Four months went by and then I received one of the worst phone calls imaginable.  I was scheduled to work a graveyard shift that evening, so I was home sleeping all day, and then the phone rang.  I awoke to a phone call from a supervisor at work.  The supervisor had a very somber tone in her voice and there was no small talk, straight to business.  She went on to explain that the department received notification from a neighboring agency that Johnson had committed suicide at her home.  She called 9-1-1 from her home, but she hung up when the dispatcher answered.  She did not answer the phone when the dispatcher tried calling back, so officers were sent to her home to check her welfare.  When the officers arrived at Johnson’s home, they found a letter on the front door from Johnson giving them instructions for special notifications that needed to be made to her family and our department.  The supervisor wanted those of us scheduled to work that night to know ahead of time why Johnson would not be there with us.

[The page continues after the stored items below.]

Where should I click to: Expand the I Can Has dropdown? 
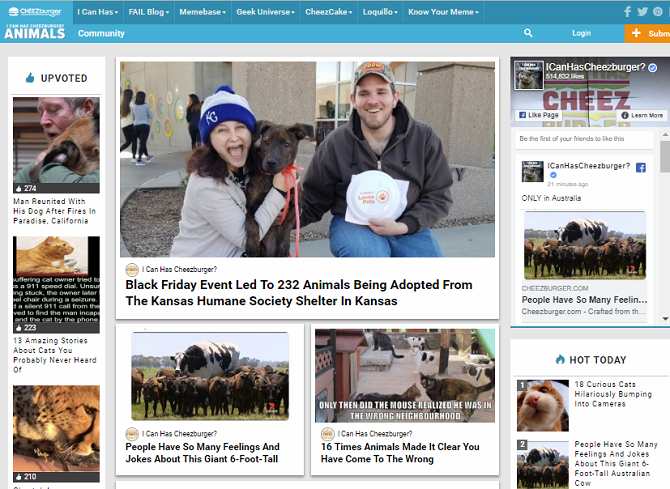pyautogui.click(x=97, y=12)
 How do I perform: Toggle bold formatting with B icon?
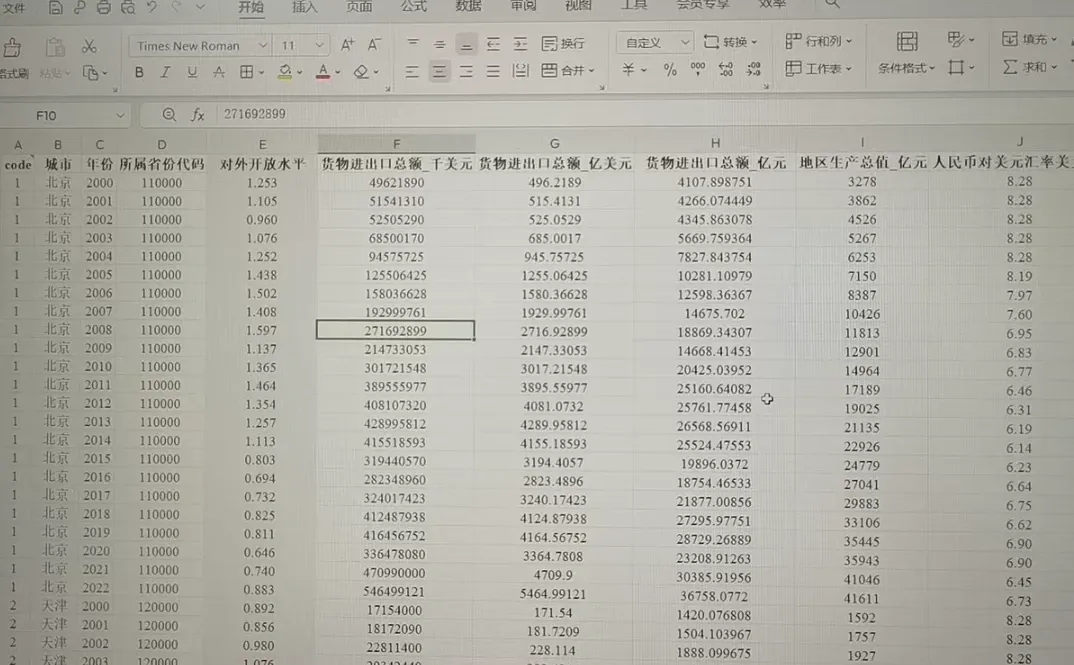pos(139,71)
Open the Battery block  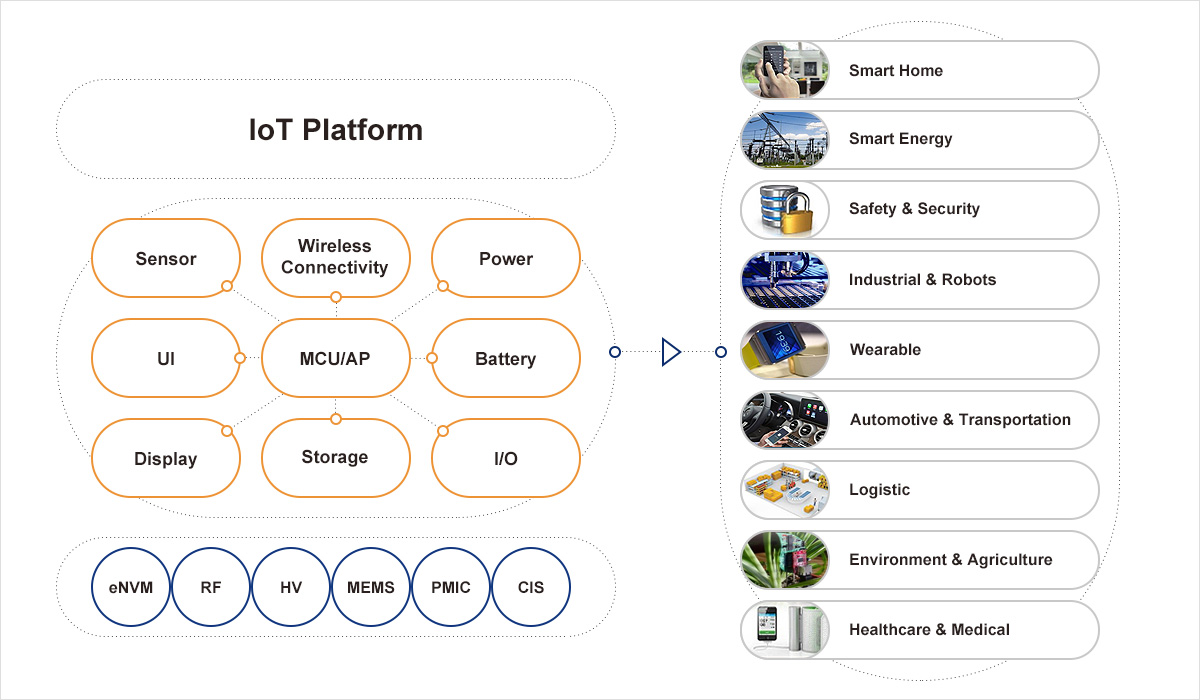[x=505, y=358]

I found myself swimming in a wide range of emotions doing my best just to stay afloat, like dog-paddling in the open ocean.  I had a closer working relationship with Johnson than most, so of course her death deeply troubled me.  I had so many questions  At the time of Johnson’s death, the department did not have a “Peer Support” program; there were no Community Service Programs or Trauma Intervention Programs established at the department to help personnel; there was nothing specifically implemented to help employees process and cope with her death.  I participated in what I call “occupational therapy”, meaning I kept myself so busy with work and such related projects so I would not have to introspectively examine all I was thinking and feeling.  No one else talked about her death; no one else broke the silence and came forward to say they were troubled by it.  Certainly then, I would look dysfunctional or weak if I admitted I was so disturbed and needed help.  And so, I did what I do best: work, work, work.

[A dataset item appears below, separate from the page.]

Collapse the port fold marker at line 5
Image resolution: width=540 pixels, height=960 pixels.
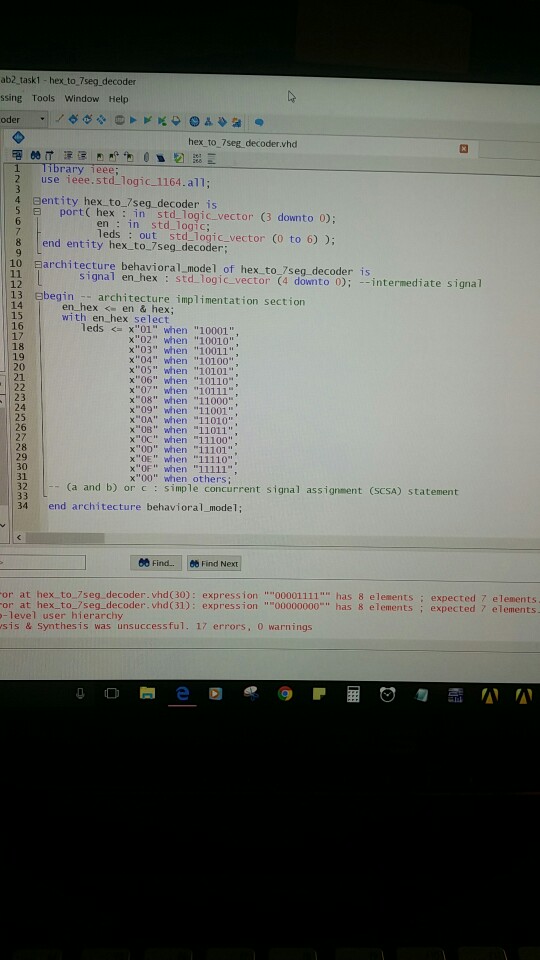(x=37, y=210)
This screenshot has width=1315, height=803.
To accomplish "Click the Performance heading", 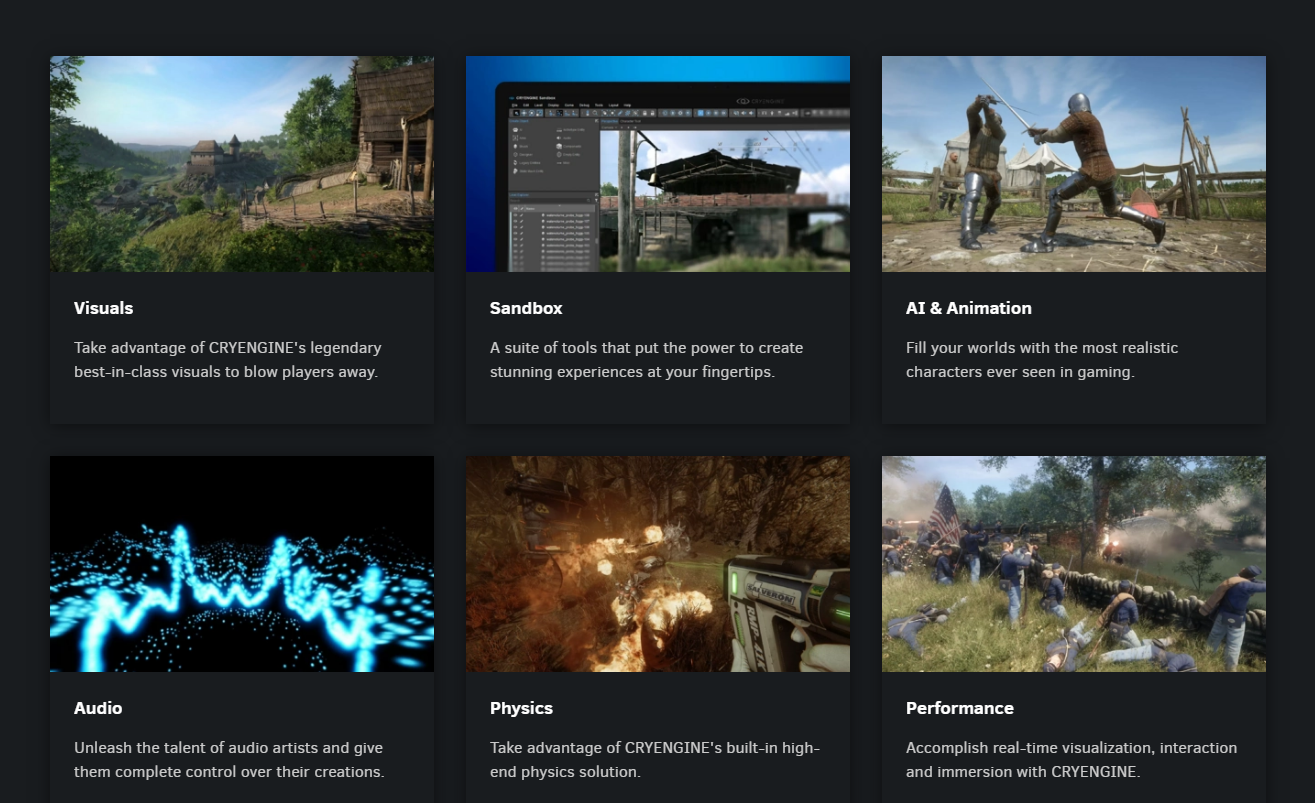I will point(960,708).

Before I knew it, many months had passed since Johnson’s death that it became like a distant memory.  In a way, I had become detached from it, as if that was subconsciously my goal: to somehow disassociate my feelings and maybe even blot it from memory.  How could it bother me if I did not remember it or think about it?   And so my workaholic treatment sessions continued, as it did for many other employees at the department I suspect.  Little did I know at that time that my heart and mind were like a volcano, slumbering but ready to violently erupt under the right conditions.  It was not until several years later in 2013 that those conditions became perfect under very likely circumstances for a 9-1-1 dispatcher: handling suicide calls.